Konusu; Oyunculuk hayaliyle tutaşan Mia (Emma Stone) ile kendi caz kulübünü açmak isteyen caz piyanisti Sebastian'ın (Ryan Gosling) yolları bir gece kesişir. Hayallerine olan tutkuları bir de aşkları ile daha da güçleniyor. Bir noktada ise,hayatın gerçekleri ile nasıl başa çıkacaklarını görüyoruz.
Oscar'daki adaylıkları ; "En İyi Film" - "En İyi Erkek Oyuncu (Ryan Gosling)" - "En İyi Kadın Oyuncu (Emma Stone)" - "En İyi Yönetmen" - "En İyi Sinematografi" - "En İyi Kostüm" - "En İyi Ses Kurgusu" - "En İyi Ses Miksajı" - "En İyi Film Müziği" - "En İyi Orjinal Şarkı (Audition/The Fools Who Dream)" - "En İyi Film Kurgusu" - "En İyi Yapım Tasarımı" - "En İyi Orjinal Senaryo"

Manchester ByThe Sea (Yaşamın Kıyısında) :
Filmin senaryosu ve yönetmenliği Kenneth Lonergan elinden. Gösterişten uzak,yalın ama güzel dram yapıtı. Filmde keder,kararlar ve yeniden başlamanın hikayesi mevcut.
Daha dikkat çekici olan,başrolde Lee Chandler rolüyle izlediğimiz Casey Affleck'in başarılı performansı. Ağabeyinin aksine şaşırtıcı derecede iyi bir oyunculuk sergiliyor.😇
Konusu; Lee Chandler,ağabeyinin ölümünün ardından,yıllar önce ayrıldığı kasaba Manchester'a,yeğenine vasilik yapmak için geri döner. Lee,korkuları ve geride bıraktıları ile yola koyulur. Bundan sonrasında yeniden sorumluluk alıp almayacağını,ayrılma sebeplerini izliyoruz.
Michelle Williams'ın (Randi/Lee'nin ayrıldığı eşi) ise her sahnesinde oyunculuğu müthiş.
Vakit kaybetmeyeceğiniz,izlemeniz gereken filmlerden biri daha.
Oscar'daki adaylıkları ; "En İyi Film" - "En İyi Erkek Oyuncu (Casey Affleck)" "En İyi Yönetmen" - "En İyi Yardımcı Erkek Oyuncu" - "En İyi Yardımcı Kadın Oyuncu (Michelle Williams)" - "En İyi Orjinal Senaryo"
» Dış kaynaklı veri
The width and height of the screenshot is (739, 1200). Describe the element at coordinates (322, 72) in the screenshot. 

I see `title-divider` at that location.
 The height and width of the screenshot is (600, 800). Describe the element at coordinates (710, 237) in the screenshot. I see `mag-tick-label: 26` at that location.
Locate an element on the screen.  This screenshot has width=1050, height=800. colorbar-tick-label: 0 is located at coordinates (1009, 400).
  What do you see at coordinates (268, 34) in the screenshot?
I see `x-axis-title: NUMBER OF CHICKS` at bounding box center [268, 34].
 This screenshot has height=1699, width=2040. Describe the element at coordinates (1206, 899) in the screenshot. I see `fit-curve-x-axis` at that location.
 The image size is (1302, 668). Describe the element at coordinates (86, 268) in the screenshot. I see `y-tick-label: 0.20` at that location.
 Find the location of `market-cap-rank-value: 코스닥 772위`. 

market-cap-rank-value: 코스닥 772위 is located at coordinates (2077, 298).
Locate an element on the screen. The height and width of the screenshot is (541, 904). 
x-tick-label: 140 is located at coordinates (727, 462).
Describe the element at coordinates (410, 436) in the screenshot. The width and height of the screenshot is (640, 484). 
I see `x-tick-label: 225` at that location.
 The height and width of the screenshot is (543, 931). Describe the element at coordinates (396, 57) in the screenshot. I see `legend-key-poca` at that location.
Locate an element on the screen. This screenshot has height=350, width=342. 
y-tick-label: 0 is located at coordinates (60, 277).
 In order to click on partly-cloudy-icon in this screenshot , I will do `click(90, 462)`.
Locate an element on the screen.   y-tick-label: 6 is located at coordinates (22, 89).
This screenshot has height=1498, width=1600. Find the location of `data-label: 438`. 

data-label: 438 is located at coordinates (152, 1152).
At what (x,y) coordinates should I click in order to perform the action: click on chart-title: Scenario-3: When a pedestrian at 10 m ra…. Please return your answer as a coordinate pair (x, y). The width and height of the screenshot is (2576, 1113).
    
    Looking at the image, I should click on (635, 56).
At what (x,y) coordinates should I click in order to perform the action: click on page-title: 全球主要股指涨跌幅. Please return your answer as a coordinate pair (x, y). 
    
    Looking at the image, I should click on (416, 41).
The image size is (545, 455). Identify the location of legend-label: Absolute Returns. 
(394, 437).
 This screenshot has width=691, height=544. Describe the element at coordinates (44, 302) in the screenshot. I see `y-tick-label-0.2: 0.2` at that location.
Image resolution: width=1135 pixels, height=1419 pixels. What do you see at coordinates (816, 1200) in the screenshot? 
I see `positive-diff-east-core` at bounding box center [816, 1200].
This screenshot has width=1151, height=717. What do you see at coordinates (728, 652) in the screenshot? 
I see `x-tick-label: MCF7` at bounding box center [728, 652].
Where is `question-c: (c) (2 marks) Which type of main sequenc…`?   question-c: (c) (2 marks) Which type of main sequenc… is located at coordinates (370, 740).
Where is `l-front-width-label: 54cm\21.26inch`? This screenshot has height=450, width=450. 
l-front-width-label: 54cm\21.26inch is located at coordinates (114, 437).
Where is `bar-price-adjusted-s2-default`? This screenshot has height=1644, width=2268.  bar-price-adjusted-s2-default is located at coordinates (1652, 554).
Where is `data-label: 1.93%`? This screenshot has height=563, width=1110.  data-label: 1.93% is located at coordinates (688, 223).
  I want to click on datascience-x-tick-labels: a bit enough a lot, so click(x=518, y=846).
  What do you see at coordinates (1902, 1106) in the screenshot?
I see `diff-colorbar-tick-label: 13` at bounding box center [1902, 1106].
BONUS Captain Fantastic (Kaptan Fantastik) :
Oscar ödüllerinde,sadece "En İyi Erkek Oyuncu" dalında Viggo Mortensen'in aday olduğu etkileyiciliği,derinselliği ve mesajı yüksek yapıt,muhakkak izlenilmesi gereken bir film. V. Mortensen döktürüyor adeta,muhteşem oyunculuk.
İzleyin,İzleyin,İzleyin..

Evet,şimdi sıra sizde. Bu filmlerden hangilerini beğendiğiniz-beğenmediğiniz yorumlar kısmına yazabilirsiniz. Fikir alışverişinden zarar gelmez.